Dataset records
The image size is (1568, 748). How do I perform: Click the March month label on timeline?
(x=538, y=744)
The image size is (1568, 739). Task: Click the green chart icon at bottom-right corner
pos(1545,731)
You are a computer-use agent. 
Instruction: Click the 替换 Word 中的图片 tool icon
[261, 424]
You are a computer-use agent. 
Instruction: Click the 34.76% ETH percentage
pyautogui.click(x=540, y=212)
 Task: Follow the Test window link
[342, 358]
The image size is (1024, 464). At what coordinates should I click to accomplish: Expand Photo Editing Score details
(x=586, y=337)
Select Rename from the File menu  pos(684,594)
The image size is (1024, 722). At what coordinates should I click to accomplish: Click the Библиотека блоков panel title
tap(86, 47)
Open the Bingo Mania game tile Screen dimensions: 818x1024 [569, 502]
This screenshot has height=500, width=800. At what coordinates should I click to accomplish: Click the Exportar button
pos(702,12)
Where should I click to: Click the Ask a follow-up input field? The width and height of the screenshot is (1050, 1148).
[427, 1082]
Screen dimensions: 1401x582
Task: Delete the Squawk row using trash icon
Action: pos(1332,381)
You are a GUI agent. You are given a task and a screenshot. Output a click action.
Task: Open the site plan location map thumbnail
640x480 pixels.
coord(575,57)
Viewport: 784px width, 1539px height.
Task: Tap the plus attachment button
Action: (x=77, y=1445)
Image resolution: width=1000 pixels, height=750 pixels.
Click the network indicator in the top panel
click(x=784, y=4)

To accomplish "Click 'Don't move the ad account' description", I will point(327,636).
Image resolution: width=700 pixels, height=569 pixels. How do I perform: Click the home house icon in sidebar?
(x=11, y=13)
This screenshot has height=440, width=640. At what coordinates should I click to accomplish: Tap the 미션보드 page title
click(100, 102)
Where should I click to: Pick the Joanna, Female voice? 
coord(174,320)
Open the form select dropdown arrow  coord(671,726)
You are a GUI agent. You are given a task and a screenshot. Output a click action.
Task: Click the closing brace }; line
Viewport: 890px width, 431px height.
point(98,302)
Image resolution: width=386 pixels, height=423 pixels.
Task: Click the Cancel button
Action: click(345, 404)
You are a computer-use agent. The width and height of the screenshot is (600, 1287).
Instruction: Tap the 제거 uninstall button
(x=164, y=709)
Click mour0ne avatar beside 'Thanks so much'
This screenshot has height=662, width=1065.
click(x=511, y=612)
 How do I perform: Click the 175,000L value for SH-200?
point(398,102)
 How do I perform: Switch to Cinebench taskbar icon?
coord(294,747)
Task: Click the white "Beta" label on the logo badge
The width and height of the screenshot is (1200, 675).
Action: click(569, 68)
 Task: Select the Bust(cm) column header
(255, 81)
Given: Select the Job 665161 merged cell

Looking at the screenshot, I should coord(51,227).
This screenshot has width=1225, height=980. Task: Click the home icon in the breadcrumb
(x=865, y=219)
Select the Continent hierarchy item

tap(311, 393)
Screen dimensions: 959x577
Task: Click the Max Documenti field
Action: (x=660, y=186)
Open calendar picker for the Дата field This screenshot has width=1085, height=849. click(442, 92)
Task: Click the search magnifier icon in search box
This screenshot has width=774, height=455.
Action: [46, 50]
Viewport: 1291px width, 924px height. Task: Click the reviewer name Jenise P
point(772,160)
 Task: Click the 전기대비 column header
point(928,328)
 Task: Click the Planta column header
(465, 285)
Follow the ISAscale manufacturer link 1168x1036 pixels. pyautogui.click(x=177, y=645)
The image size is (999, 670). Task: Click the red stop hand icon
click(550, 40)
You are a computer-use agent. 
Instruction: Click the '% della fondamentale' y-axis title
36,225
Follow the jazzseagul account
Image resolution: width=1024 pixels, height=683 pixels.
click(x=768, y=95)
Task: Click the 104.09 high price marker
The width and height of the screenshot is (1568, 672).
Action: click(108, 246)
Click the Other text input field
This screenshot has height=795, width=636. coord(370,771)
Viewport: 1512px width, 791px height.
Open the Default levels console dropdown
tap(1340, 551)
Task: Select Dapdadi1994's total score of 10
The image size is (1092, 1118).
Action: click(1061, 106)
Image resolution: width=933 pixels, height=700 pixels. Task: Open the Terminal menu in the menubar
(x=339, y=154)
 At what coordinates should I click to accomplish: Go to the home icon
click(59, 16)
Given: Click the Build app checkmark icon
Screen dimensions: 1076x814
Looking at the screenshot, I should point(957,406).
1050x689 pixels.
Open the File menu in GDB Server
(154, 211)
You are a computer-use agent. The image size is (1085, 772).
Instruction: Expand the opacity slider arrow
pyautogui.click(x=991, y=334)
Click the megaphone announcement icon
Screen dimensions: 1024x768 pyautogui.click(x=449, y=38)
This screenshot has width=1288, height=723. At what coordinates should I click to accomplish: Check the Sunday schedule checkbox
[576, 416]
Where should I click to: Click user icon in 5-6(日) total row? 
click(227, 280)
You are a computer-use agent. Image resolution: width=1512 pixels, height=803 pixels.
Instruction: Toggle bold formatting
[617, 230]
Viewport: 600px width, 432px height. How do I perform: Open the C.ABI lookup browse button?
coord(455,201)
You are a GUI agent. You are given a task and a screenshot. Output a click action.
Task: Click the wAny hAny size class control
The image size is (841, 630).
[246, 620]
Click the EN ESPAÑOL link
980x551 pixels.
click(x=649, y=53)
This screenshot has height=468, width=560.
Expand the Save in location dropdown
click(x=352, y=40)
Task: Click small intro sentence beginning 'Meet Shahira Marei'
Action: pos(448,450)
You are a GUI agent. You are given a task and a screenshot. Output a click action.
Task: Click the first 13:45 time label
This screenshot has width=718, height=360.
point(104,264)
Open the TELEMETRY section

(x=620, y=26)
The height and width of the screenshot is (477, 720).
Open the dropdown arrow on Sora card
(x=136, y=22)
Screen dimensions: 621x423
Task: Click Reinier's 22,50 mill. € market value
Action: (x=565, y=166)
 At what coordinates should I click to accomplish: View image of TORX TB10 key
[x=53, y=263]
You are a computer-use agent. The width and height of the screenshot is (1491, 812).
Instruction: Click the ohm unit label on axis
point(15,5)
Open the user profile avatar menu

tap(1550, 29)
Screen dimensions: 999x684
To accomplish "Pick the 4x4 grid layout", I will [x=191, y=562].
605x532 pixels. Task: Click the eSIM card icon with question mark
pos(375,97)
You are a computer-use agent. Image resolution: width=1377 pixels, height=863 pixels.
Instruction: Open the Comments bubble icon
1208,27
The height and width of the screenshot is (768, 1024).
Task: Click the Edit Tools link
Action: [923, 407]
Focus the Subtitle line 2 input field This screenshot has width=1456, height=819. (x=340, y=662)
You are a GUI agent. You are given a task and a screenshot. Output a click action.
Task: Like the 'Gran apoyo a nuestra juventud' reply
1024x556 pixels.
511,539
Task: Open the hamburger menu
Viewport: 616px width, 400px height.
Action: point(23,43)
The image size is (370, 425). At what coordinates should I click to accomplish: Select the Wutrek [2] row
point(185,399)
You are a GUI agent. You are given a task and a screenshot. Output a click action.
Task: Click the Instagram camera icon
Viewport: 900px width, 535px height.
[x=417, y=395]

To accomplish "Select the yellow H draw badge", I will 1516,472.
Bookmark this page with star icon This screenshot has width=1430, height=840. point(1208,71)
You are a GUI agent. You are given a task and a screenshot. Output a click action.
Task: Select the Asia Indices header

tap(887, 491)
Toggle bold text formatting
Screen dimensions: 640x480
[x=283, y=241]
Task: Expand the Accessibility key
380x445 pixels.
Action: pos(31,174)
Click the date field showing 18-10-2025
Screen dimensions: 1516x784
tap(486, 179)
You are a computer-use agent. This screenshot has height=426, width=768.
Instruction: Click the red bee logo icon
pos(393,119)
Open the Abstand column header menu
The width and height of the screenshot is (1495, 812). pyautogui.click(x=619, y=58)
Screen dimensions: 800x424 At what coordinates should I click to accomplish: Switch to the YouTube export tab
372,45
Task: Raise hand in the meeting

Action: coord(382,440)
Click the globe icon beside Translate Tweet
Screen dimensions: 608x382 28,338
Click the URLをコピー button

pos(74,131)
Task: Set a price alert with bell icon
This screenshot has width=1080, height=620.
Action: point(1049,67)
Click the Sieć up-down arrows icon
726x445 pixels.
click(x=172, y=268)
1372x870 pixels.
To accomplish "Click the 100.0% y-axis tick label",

- **WHAT YOU HAVE TO DO**:
Each line that holds the word "badge" should be extracted from the records.

- **EXPECTED ANSWER**:
Task: Click the white "Beta" label on the logo badge
To accomplish "Select the yellow H draw badge", I will 1516,472.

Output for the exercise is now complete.